(Collected data)
******

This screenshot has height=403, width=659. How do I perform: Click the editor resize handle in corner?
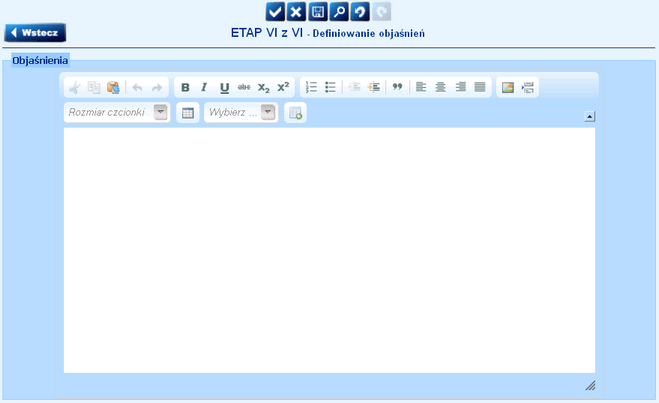(590, 384)
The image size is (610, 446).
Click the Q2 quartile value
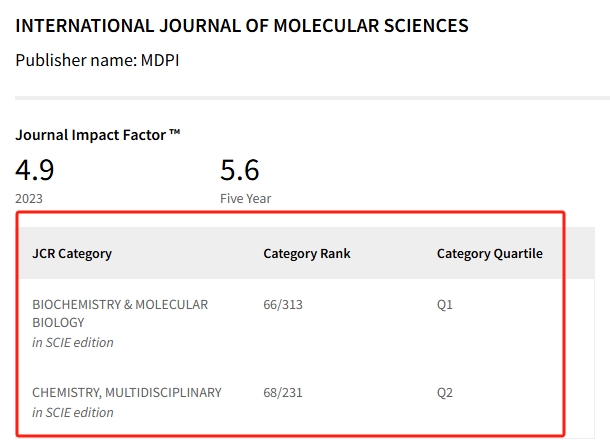[445, 392]
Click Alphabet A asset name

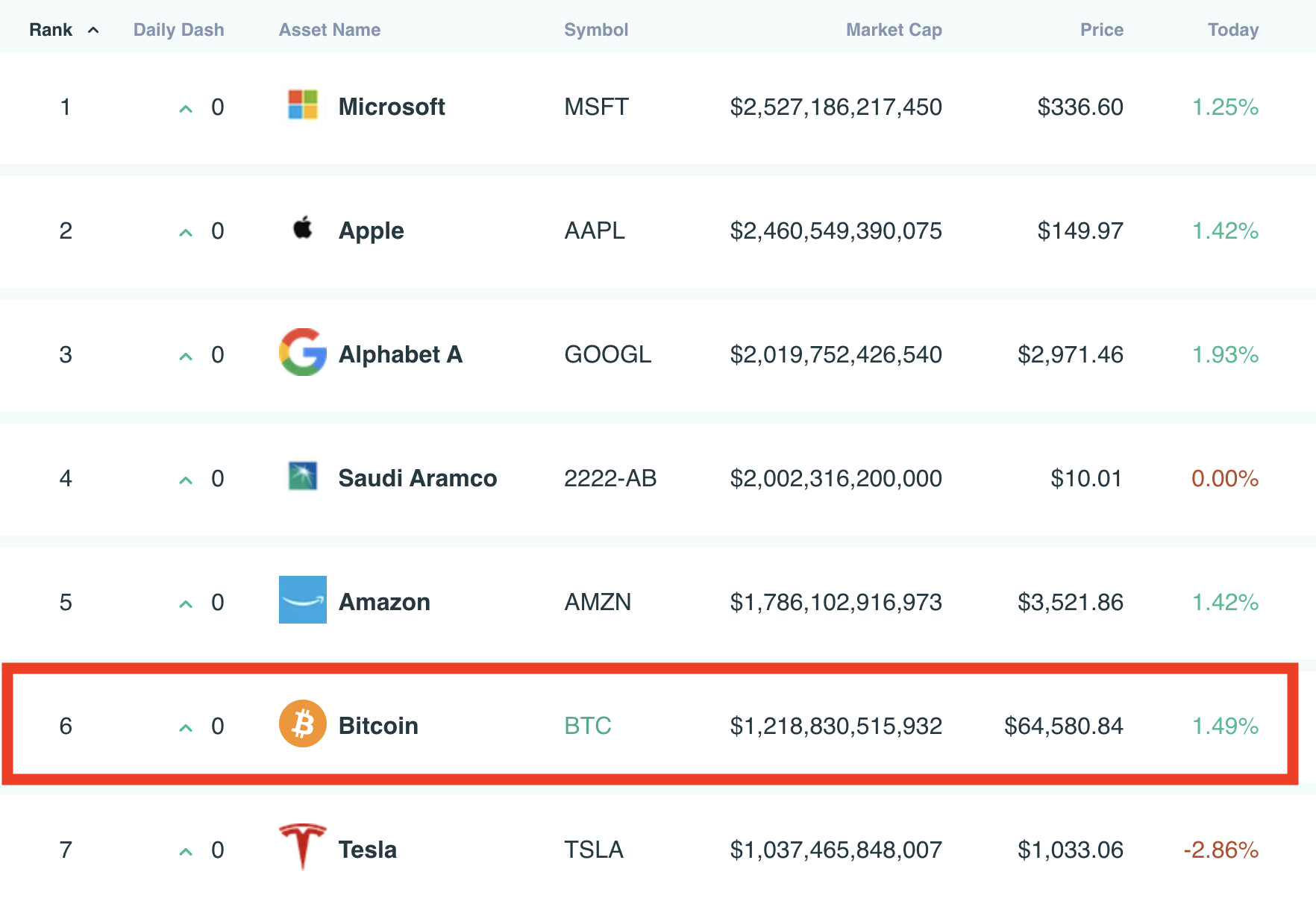401,354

******

[Problem to work on]
What's needed is an exact copy of every entry, minus the pictures.

[Answer area]
This screenshot has height=403, width=659. How do I perform: Click the editor resize handle in corner?
(590, 384)
The image size is (610, 446).
Click the Q2 quartile value
[445, 392]
Click Alphabet A asset name

401,354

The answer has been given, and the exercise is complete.